TEXT SECTION:
----------

The scene that follows was also subject to censorship. In certain parts of the country it was cut from the film. As Louis drives his wife home, Rosa leaps from the car and down a steep embankment in a reckless attempt to induce a miscarriage. Whether or not she lost the baby is never revealed. We assume that she did when we’re shown Rosa recuperating in bed at home.

In a single afternoon, things go from bad to worse. A victim of blood poisoning, Rosa becomes feverish and incoherent, rambling on and on to her husband about the things she never had. “You really hate me don’t you?” she slurs, “You finally got the guts to hate me… well congratulations!”

Louis must drive to the next town to get her more medicine. While he’s away, Rosa gets dressed and prepares to leave. “The choo-choo’s gonna carry me away.” Sweaty, disheveled and stumbling around as if she’s drunk, Rosa enlists her maid’s help in putting on her cha-cha heels.

“Chicago, Chicago, that toddling town…” she mumbles as she paints on her make-up and makes her way through town to the train. Onward she trudges, the trains sharp whistle a seductive siren’s song to her feverish brain. Finally, mere steps from the depot, she collapses as the train leaves for Chicago without her.

Louis arrives at the station to find Rosa face down in the dirt where, like the scorpion, she has stung herself to eternal death…or something like that.

In conclusion: Beyond the Forest was an unequivocal flop when it was released. Bette Davis received the worst reviews of her career, something even Davis herself couldn’t argue with. In the 1974 biography Mother Goddam, Davis says that among the film’s many problems was that, “It was terrible because I was too old for the part.”

Indeed, casting a 40-year-old actress as the most dissatisfied but desirable woman in town was just one on the countless decisions that doomed Beyond the Forest from the moment shooting began. It was the cumulative power of those behind-the-scenes blunders that resulted in a bad movie perfect storm.

Another problem was the casting of amiable Joseph Cotton, “Why should any wife want to get away from him?” Davis questioned. Why indeed? The entire premise of the film depended on the fact that Davis, who looked positively frumpy in her Edith Head costumes, was supposed to be the hottest thing around and desperate to escape to the big city. If a grown woman such as Rosa hated living with a nice small-town doctor, why didn’t she just leave? Upon close examination, nearly all the motivations and plot twists fall apart…they simply don’t make any sense.

----------

ENTRIES SUPPLIED:
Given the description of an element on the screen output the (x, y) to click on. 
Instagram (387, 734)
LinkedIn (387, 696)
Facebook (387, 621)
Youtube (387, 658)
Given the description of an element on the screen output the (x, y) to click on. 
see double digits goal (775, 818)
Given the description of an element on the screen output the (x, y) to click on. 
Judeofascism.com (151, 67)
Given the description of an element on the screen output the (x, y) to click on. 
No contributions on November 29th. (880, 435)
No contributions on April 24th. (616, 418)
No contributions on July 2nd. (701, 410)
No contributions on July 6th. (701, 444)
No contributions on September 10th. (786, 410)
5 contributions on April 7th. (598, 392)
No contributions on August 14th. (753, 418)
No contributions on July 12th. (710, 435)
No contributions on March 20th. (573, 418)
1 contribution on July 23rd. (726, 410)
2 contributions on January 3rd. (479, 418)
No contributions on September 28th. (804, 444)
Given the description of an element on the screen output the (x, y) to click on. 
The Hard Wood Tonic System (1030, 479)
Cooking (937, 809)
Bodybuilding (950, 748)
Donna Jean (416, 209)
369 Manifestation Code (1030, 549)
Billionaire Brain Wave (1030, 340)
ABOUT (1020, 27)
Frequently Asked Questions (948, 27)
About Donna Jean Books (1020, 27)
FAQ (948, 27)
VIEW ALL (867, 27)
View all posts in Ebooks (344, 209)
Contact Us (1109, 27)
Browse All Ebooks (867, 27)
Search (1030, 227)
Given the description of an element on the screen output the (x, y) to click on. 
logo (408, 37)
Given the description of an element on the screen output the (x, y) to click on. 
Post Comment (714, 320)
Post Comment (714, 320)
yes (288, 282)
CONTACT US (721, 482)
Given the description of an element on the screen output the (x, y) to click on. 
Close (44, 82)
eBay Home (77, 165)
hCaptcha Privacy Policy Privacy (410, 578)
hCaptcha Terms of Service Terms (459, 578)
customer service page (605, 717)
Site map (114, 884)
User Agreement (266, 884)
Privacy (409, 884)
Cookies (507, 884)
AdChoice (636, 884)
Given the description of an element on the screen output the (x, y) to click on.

----------

PROBLEM: Continue the review of Beyond the Forest from its last paragraph on, in the same voice.

RESPONSE FOR THIS EXERCISE:
Perhaps this is why Davis, in an attempt to overshadow the story’s shortcomings, cranks her performance up to eleven, achieving a level of self-parody that is truly breathtaking. Director King Vidor certainly wasn’t going to ask her to tone it down. To Vidor, subtlety was anathema. Before undertaking this film, he’d proven that no dramatic situation was too over the top with the classics Duel in the Sun (1946) and The Fountainhead (1949).

Beyond the Forest is also the film that ended Davis’ long association with Warner Brothers. Both Jack Warner and Davis were dissatisfied with the movie and, as the film neared completion, Davis threatened to walk off the picture if Warner didn’t release her from her contract. Jack Warner was fed up with Davis’ constant demands and Davis was tired of her continual struggle for quality projects. After eighteen years they parted ways.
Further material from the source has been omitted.